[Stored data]
- - - -

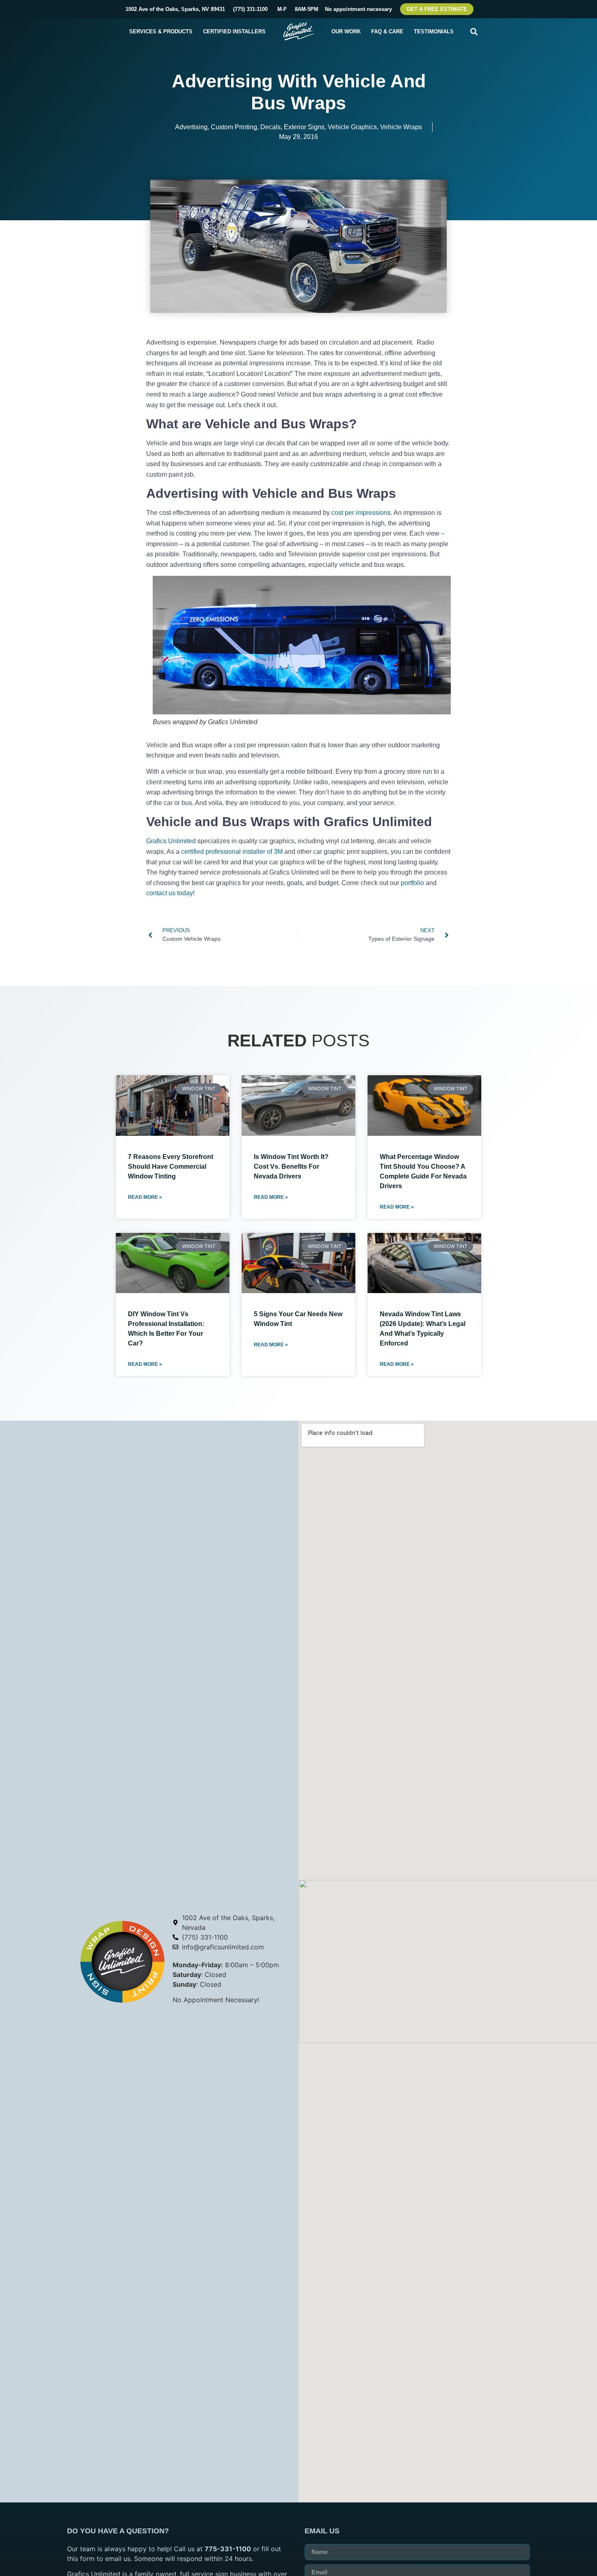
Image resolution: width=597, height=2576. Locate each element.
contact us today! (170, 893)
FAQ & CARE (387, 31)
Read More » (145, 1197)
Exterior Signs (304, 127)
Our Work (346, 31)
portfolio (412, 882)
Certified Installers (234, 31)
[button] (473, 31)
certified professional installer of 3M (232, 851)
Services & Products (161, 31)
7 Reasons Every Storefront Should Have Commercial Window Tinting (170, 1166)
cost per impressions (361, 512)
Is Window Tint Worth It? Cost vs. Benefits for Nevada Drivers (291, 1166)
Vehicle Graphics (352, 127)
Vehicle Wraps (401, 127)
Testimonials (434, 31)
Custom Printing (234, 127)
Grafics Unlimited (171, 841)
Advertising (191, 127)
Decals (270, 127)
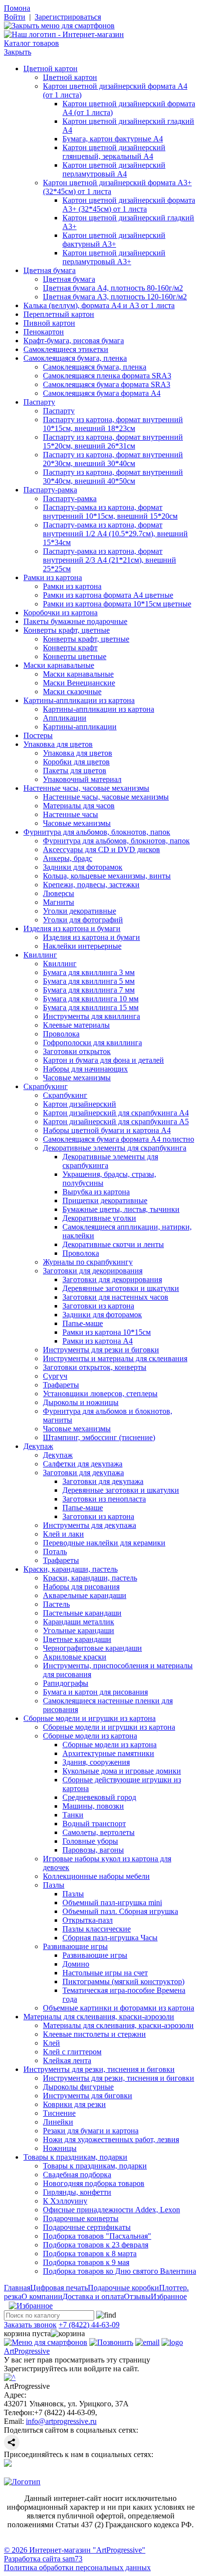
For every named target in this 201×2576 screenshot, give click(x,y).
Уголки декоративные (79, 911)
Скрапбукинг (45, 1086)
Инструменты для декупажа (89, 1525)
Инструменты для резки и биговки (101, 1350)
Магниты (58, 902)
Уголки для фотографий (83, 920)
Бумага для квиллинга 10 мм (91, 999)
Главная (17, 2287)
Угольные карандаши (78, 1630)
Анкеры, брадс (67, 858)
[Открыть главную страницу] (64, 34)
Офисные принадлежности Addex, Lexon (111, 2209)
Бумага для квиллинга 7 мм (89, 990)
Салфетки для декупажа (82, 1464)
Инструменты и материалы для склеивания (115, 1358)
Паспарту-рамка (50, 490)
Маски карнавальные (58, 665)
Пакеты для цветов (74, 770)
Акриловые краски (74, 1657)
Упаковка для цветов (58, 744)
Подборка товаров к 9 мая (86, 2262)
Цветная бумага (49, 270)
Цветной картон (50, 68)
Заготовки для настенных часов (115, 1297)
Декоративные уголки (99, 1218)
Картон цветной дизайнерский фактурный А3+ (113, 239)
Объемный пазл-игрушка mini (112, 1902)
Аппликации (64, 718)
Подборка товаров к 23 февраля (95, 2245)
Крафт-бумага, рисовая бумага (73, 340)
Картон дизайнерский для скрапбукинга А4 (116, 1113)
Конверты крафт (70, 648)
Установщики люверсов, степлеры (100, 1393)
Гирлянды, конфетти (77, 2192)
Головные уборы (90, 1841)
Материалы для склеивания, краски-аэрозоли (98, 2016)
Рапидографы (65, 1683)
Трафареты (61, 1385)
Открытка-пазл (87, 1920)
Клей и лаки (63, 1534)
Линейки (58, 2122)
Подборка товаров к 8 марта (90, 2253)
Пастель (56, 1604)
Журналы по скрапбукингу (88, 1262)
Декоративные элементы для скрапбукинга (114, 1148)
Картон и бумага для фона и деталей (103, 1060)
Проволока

- - - -

▶ [ABOUT THIS EXERCISE]:
Please transcribe exactly the lines above from the line that has "Подборка товаров к 9 мая (86, 2262)" up to and including the line that has "Установщики люверсов, степлеры (100, 1393)"; no other line belongs in the answer.

▶ [ANSWER]:
Подборка товаров к 9 мая (86, 2262)
Цветная бумага (49, 270)
Цветной картон (50, 68)
Заготовки для настенных часов (115, 1297)
Декоративные уголки (99, 1218)
Картон цветной дизайнерский фактурный А3+ (113, 239)
Объемный пазл-игрушка mini (112, 1902)
Аппликации (64, 718)
Подборка товаров к 23 февраля (95, 2245)
Крафт-бумага, рисовая бумага (73, 340)
Картон дизайнерский для скрапбукинга А4 (116, 1113)
Конверты крафт (70, 648)
Установщики люверсов, степлеры (100, 1393)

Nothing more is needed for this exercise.